Management talk of market shut offs and it’s likely that played an outsized role in the reduction in poker revenue in the period, but it’s also a business where you see poker growth as being hard to come by in the near term. Even if the market was hot once again, it faces the dual pressures of GG Poker and partypoker snapping at its heels and you feel it desperately needs some meaningful intrastate US liquidity to have a hope of recapturing the brief period of rapid growth seen in Q2 once again.
Finding growth in 2021
But what are the growth stories beyond 2020 for all of these operators? In theory with the world still in recovery in H1 2021 followed by a bumper summer of sport there are reasons to be positive. But against this you clearly have to balance the regulatory drag and that means looking for new sources of players and revenue. For GVC it’s a four-pronged approach of: the US, new markets, new audiences and growing core markets. And this is broadly representative of the sector as a whole
It’s hard to know what presents the larger challenge at the present time. Perhaps the “easiest” will be new markets with management discussing the idea of moving into Africa or beefing up its Latam presence, and you sense this will be driven by bolt-on acquisitions for the most part. Certainly, a wise strategy for the enterprising online gambling entrepreneur would be to focus on quickly scaling up a locally focused business in either of those two large continents. But for the rest of the core market growth there are some challenging regulatory outlooks.
The Netherlands tax rate and new operating environment will be a shock wave to some, Germany’s new rules look punishing, the Nordics only looks like getting more strict and while the UK’s pending gambling act review may not end up as a disaster for the industry, any form of affordability changes or deposit limits will have a large, immediate impact on the sector. And it’s not entirely clear that operators and investors are fully prepared for just how big this impact could be in a reasonable worst-case scenario.
Because it’s not just the reduction in APRU or in high-value players generally, it’s the inability for businesses to suddenly shift from a way of working and a measurement of player and marketing values they have used for decades to a new way of thinking. And there is very little focus from most firms on lower value players and lower acquisition costs. This is the fourth leg of the GVC growth plan, that ability to appeal to new audiences used to more softer gaming experiences and the esports audiences specifically.
This requires a huge shift in operating culture, in product development and in marketing and while the commitment at GVC appears to be sincere in this respect they have a lot of distance to travel still. The same can undoubtedly be said of all the other major operators in the sector, including bet365. In fact, the Stoke powerhouse faces its own challenges with in-play potentially seeing more regulatory pushback and facing a lower staking mass market future, it may need to change even more still to remain on top.

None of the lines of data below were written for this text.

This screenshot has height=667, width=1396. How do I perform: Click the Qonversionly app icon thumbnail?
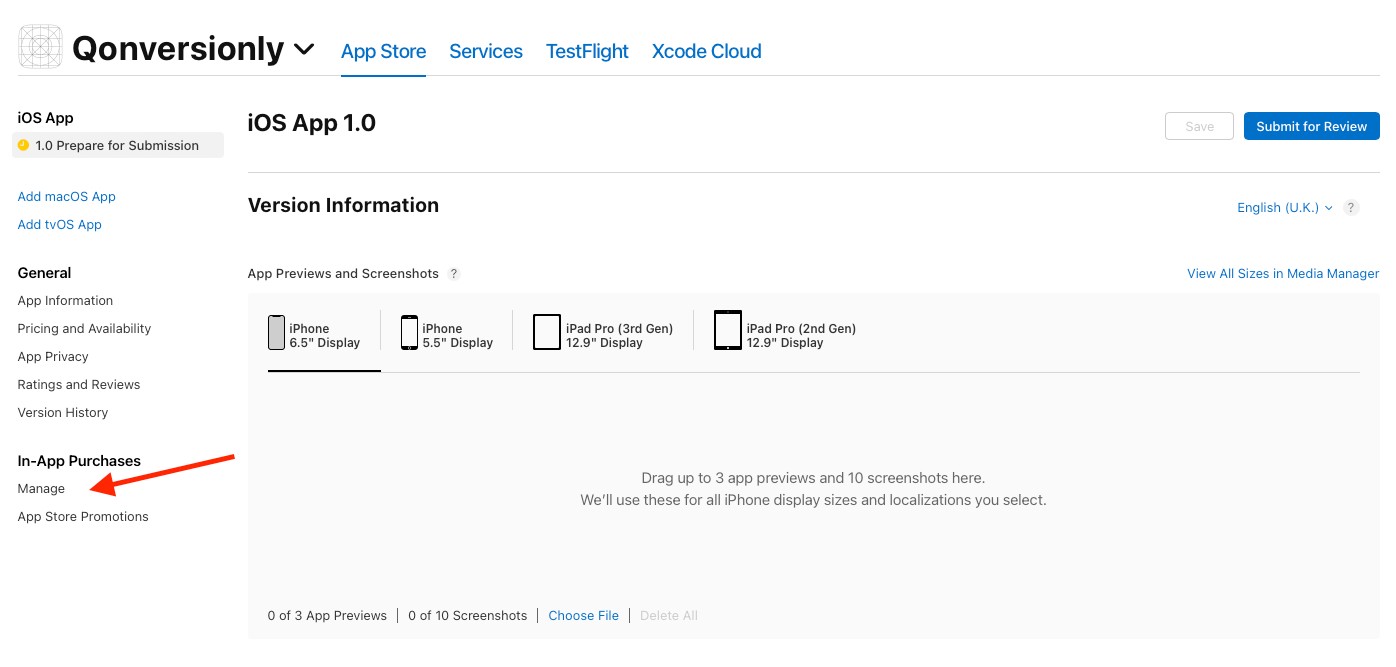[x=39, y=46]
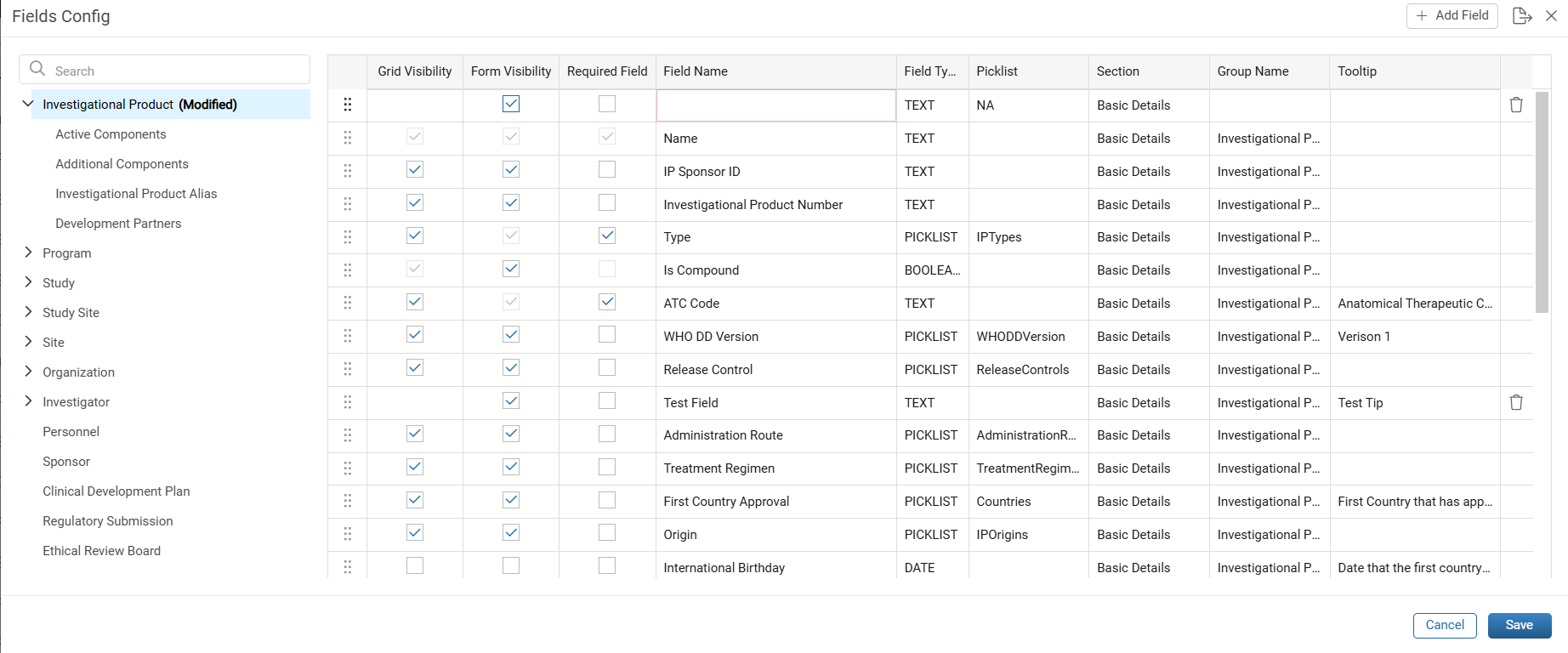Viewport: 1568px width, 653px height.
Task: Open the Regulatory Submission entry
Action: (108, 521)
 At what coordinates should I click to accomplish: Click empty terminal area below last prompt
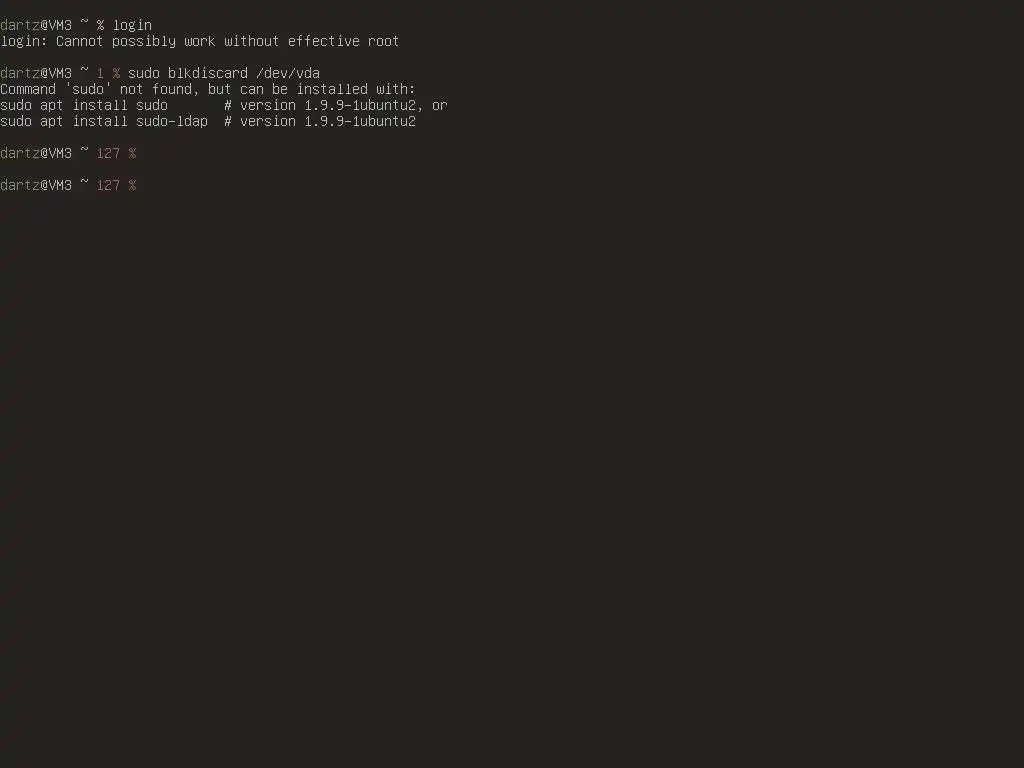point(512,457)
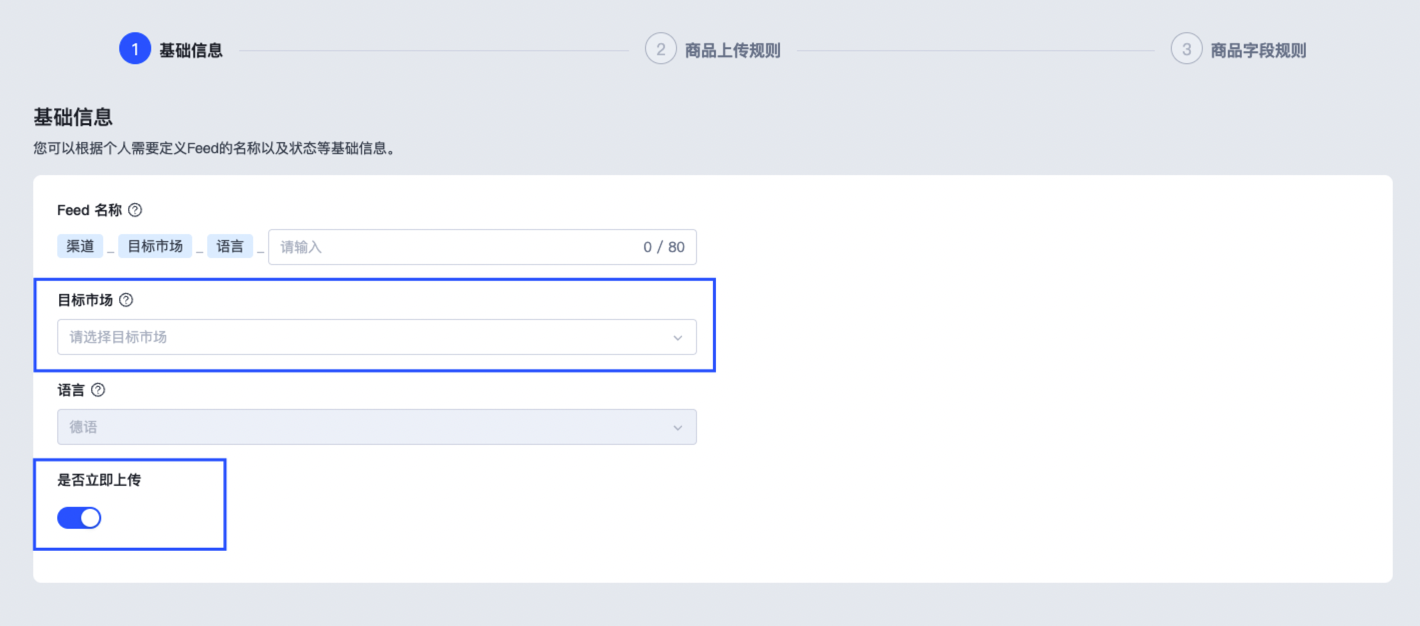Click the help icon beside Feed 名称

pyautogui.click(x=135, y=210)
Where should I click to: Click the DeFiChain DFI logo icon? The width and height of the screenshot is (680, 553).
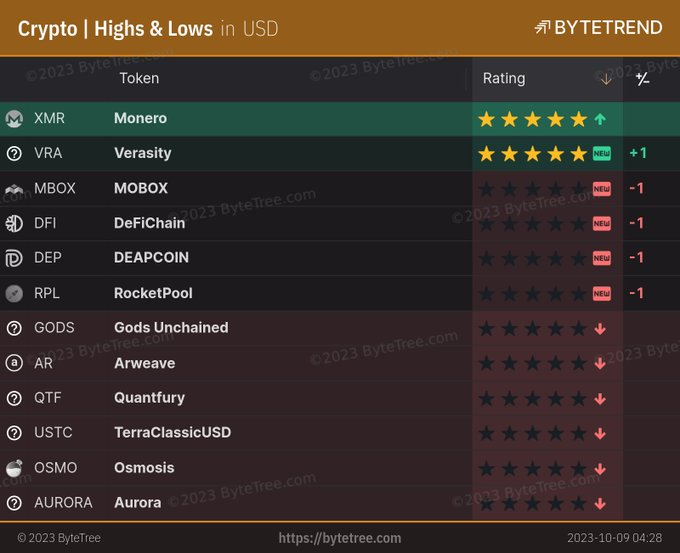point(14,223)
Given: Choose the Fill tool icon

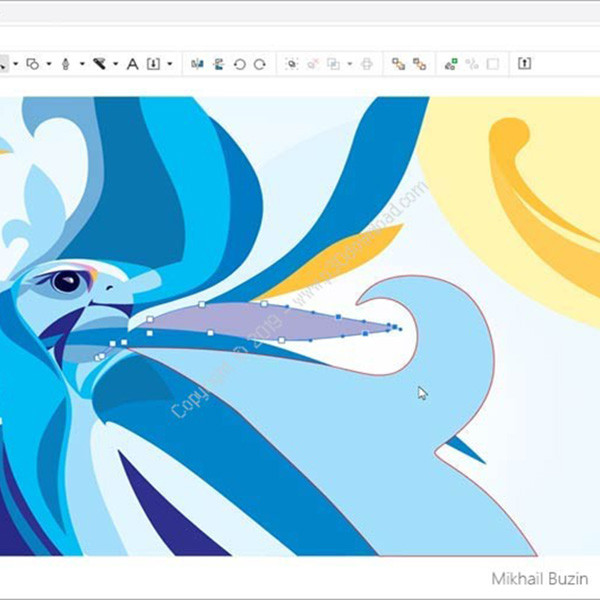Looking at the screenshot, I should (x=99, y=64).
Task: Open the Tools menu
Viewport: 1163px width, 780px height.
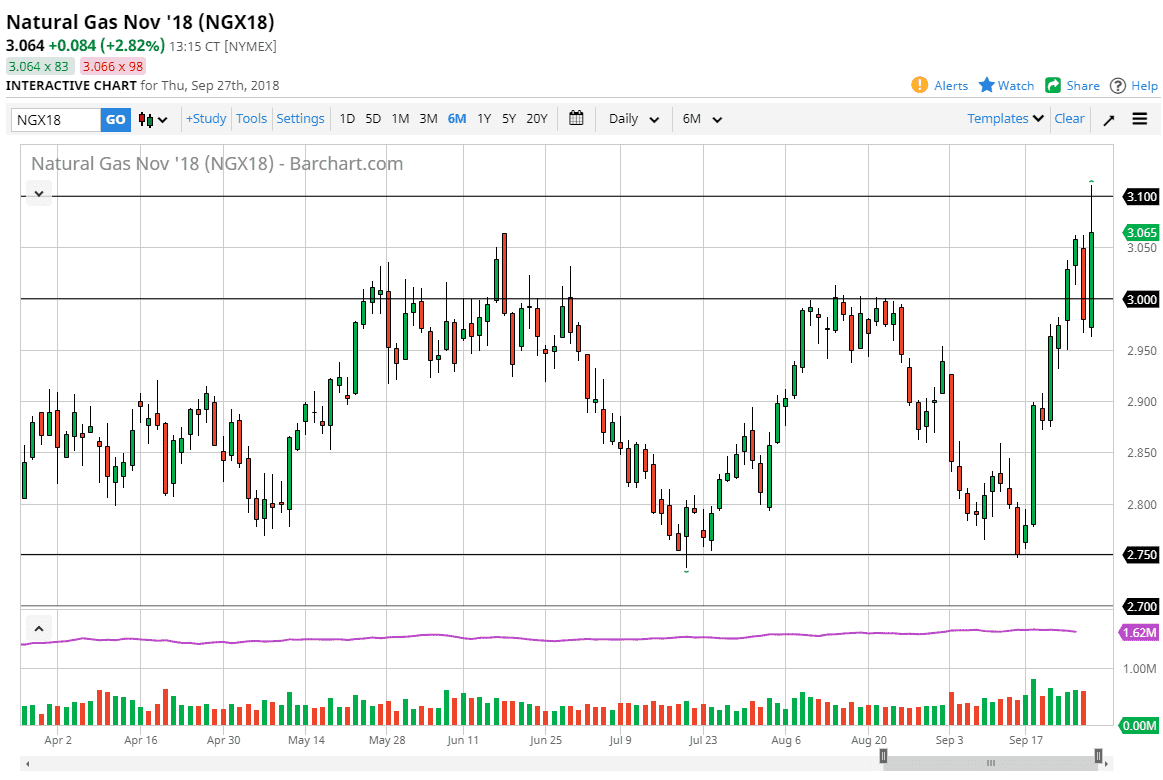Action: pos(251,118)
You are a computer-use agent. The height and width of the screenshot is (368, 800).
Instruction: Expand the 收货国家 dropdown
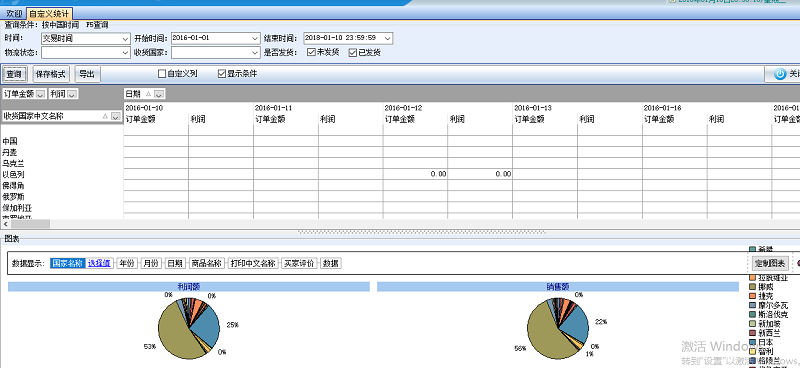216,53
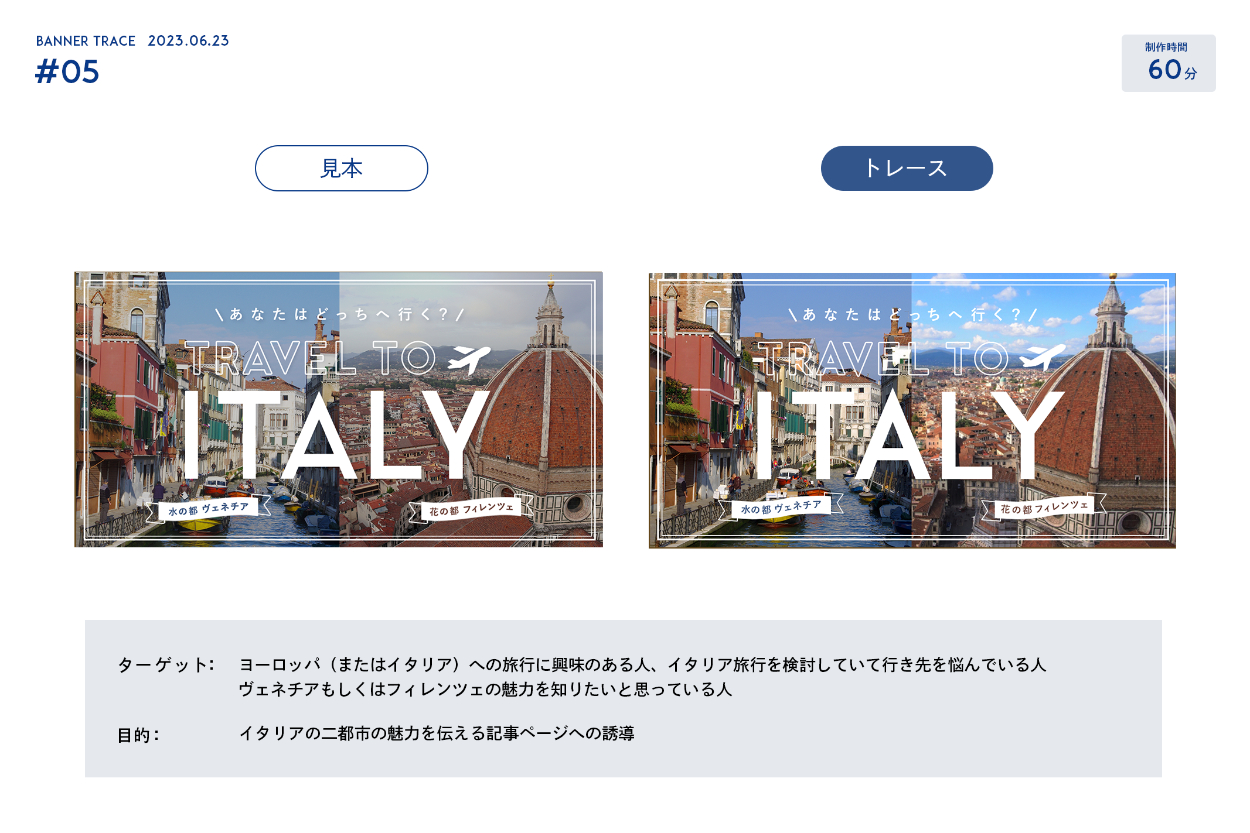
Task: Click the #05 heading number
Action: (x=67, y=73)
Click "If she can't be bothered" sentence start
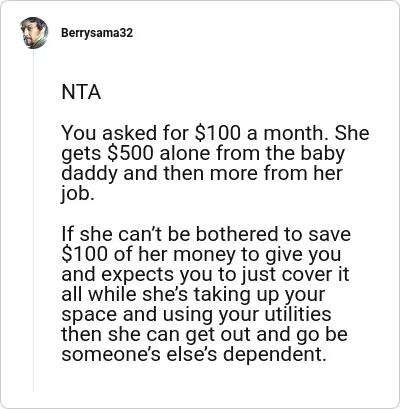This screenshot has width=400, height=409. tap(170, 234)
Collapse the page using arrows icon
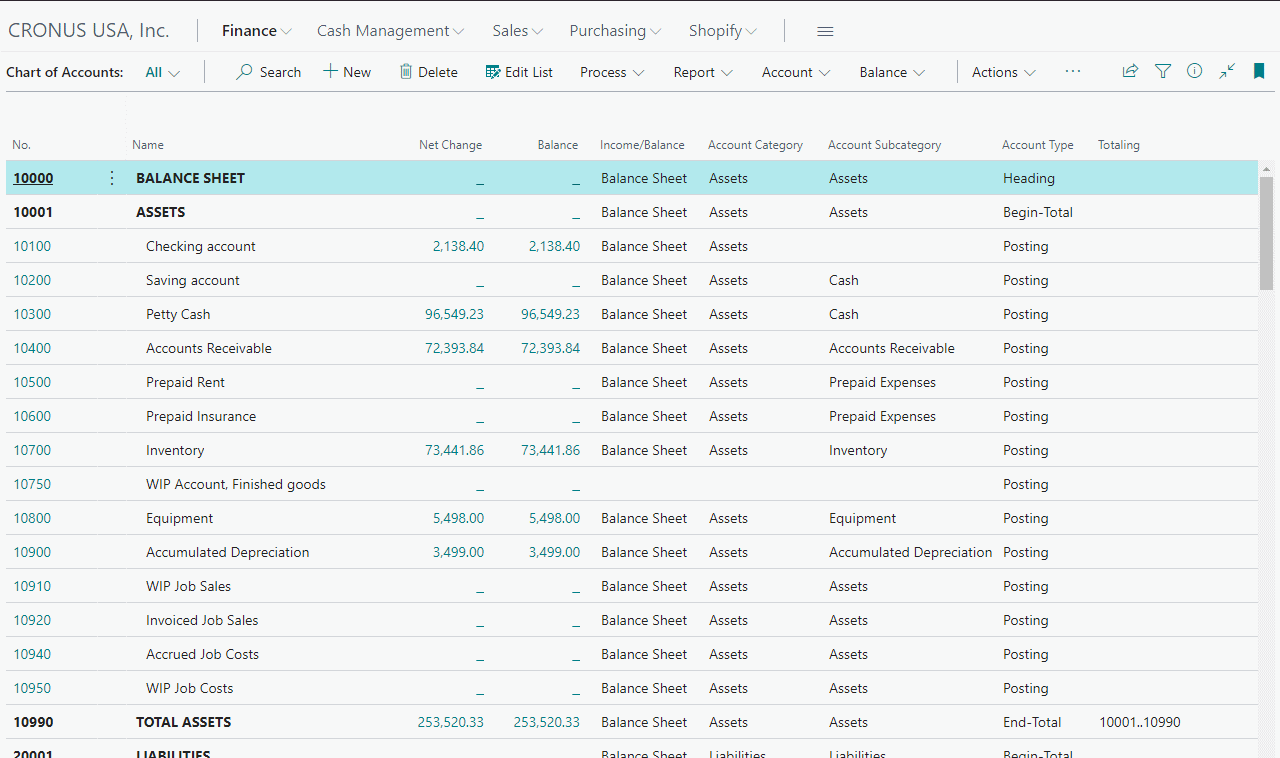 pos(1227,71)
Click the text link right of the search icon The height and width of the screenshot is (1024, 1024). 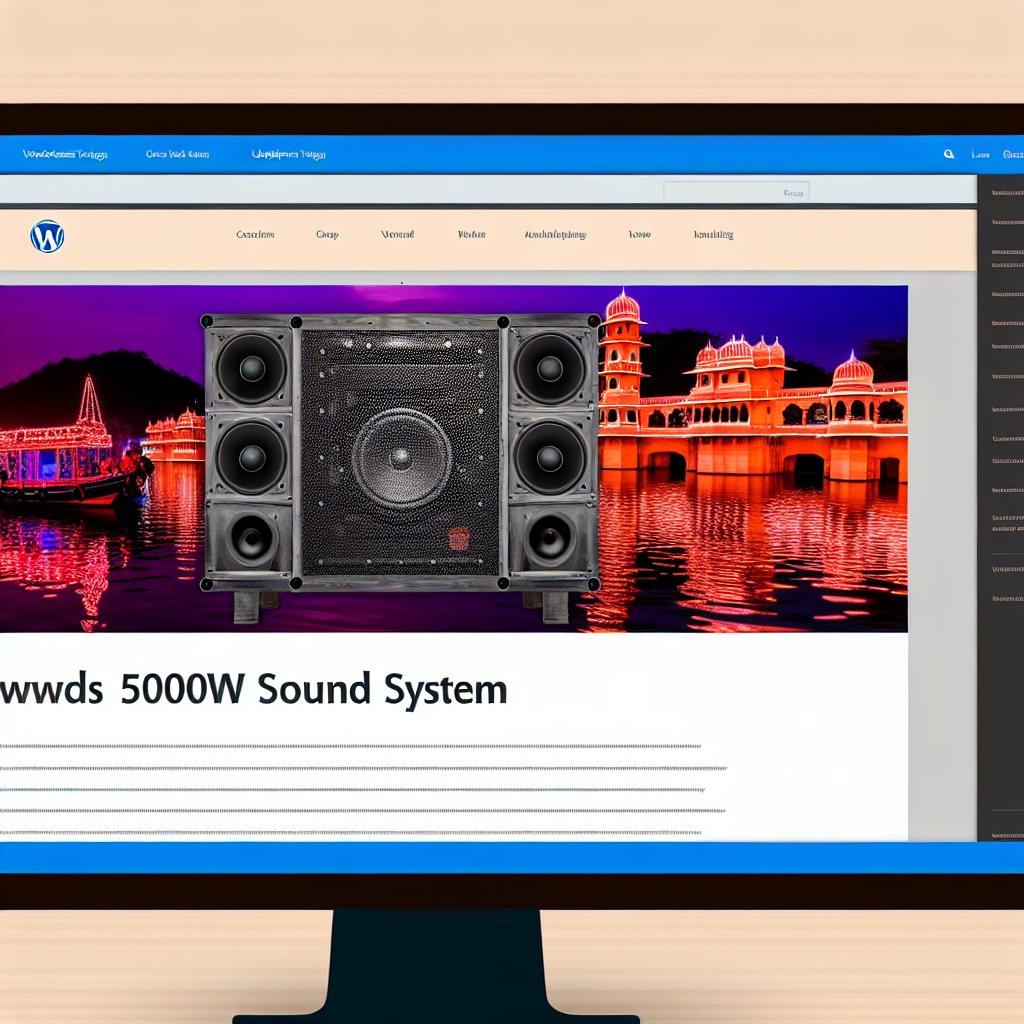[980, 155]
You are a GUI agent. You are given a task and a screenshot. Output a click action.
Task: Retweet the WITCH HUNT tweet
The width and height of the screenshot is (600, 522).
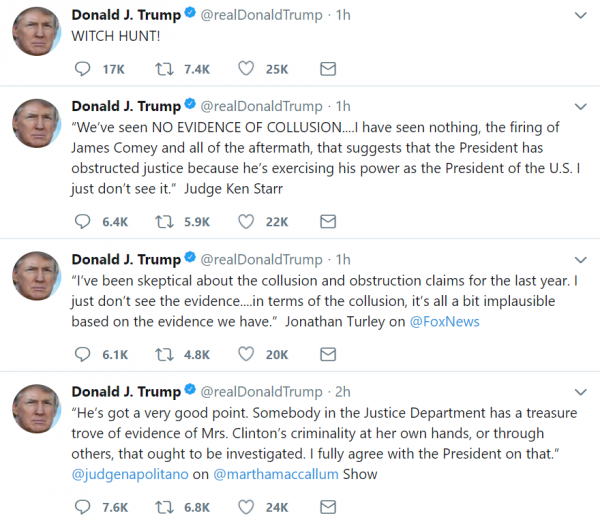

But it is the future facing all the major operators. Adapt to a new regulatory and consumer environment or face the prospect of managing decline. It’s not a choice many will want to take on with open arms and there is a real prospect some might fall back on the more familiar comfort of attacking as-yet unregulated markets elsewhere. But whatever the plan, there needs to be one. Because if 2020 was striking in its impact on the sector, 2021 is likely to be more subtle but more significant in the long term.